Records from a data collection
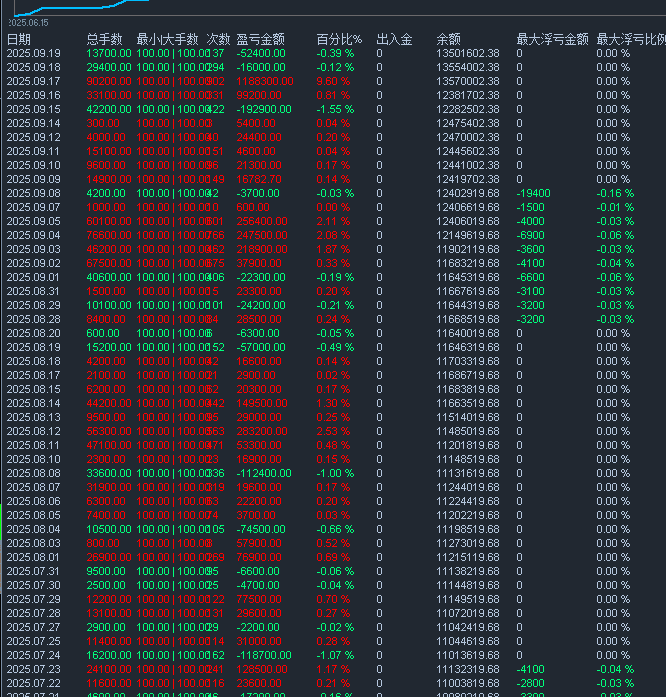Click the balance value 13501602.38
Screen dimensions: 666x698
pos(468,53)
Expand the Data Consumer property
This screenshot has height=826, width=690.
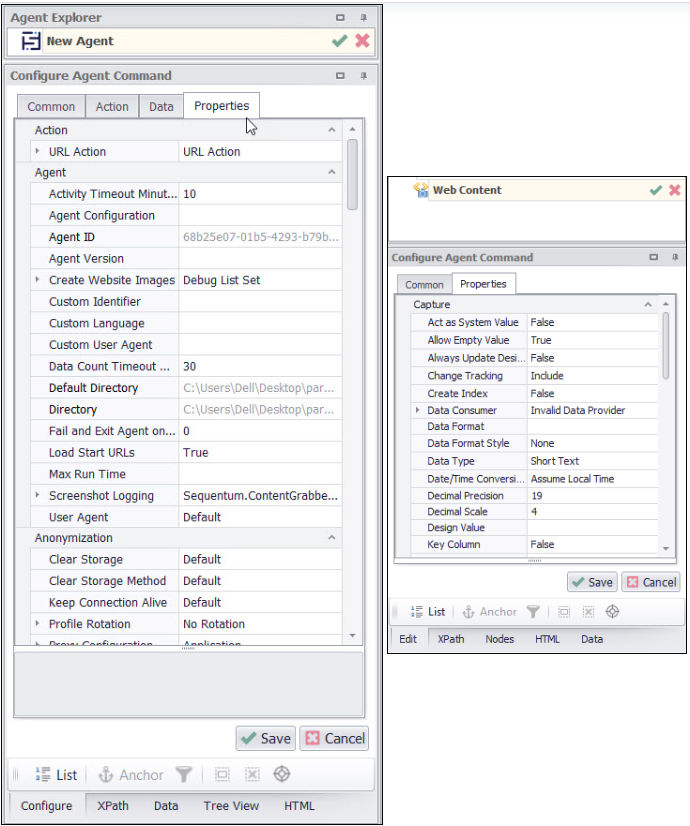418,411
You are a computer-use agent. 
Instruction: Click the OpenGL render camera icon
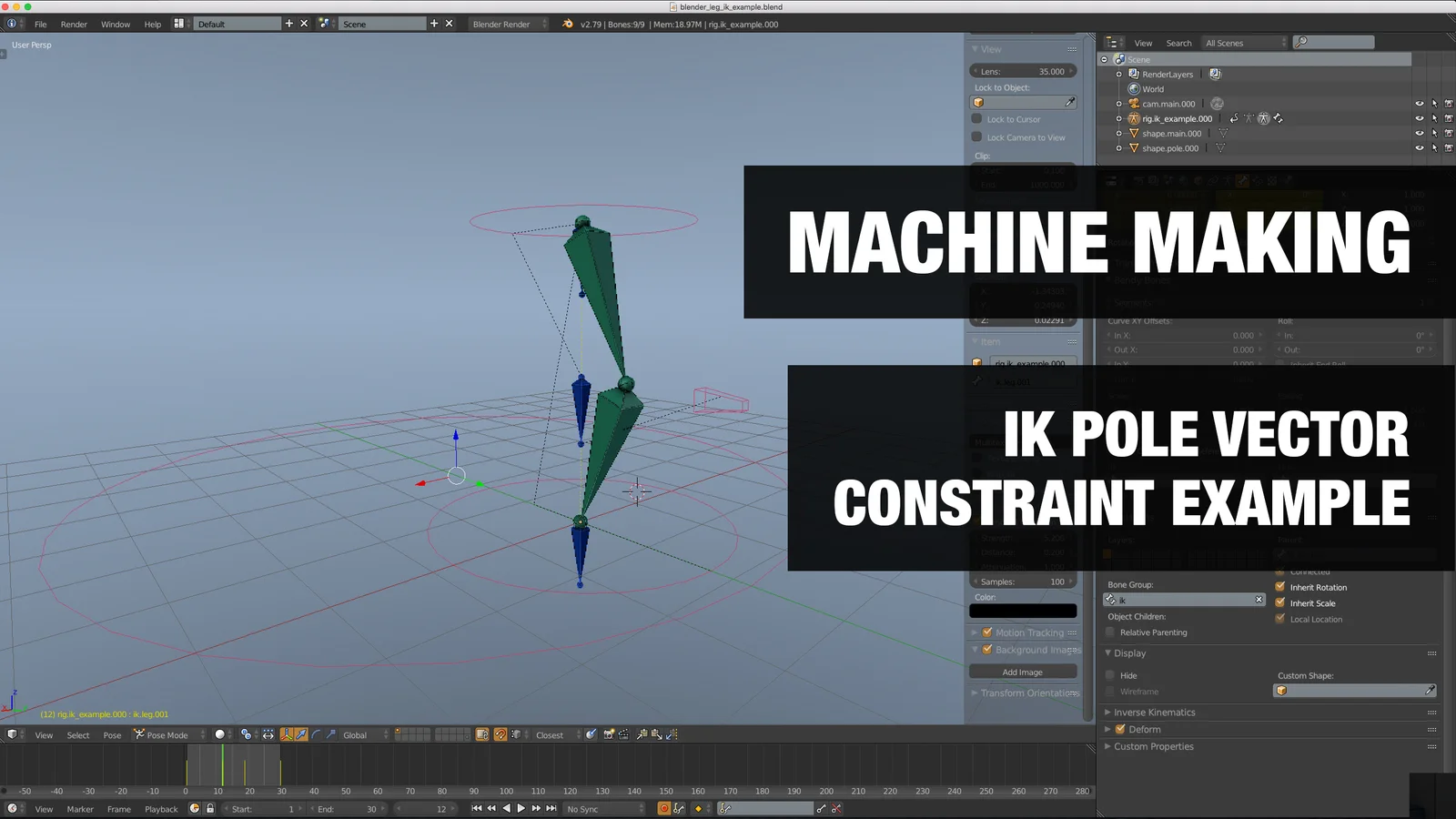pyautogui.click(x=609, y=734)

- [EXERCISE]:
Reproduce each line of the rows above verbatim, leaving out the pictures.

- [WRITTEN ANSWER]:
Click the balance value 13501602.38
Screen dimensions: 666x698
pos(468,53)
Expand the Data Consumer property
This screenshot has height=826, width=690.
418,411
You are a computer-use agent. 
Instruction: Click the OpenGL render camera icon
pyautogui.click(x=609, y=734)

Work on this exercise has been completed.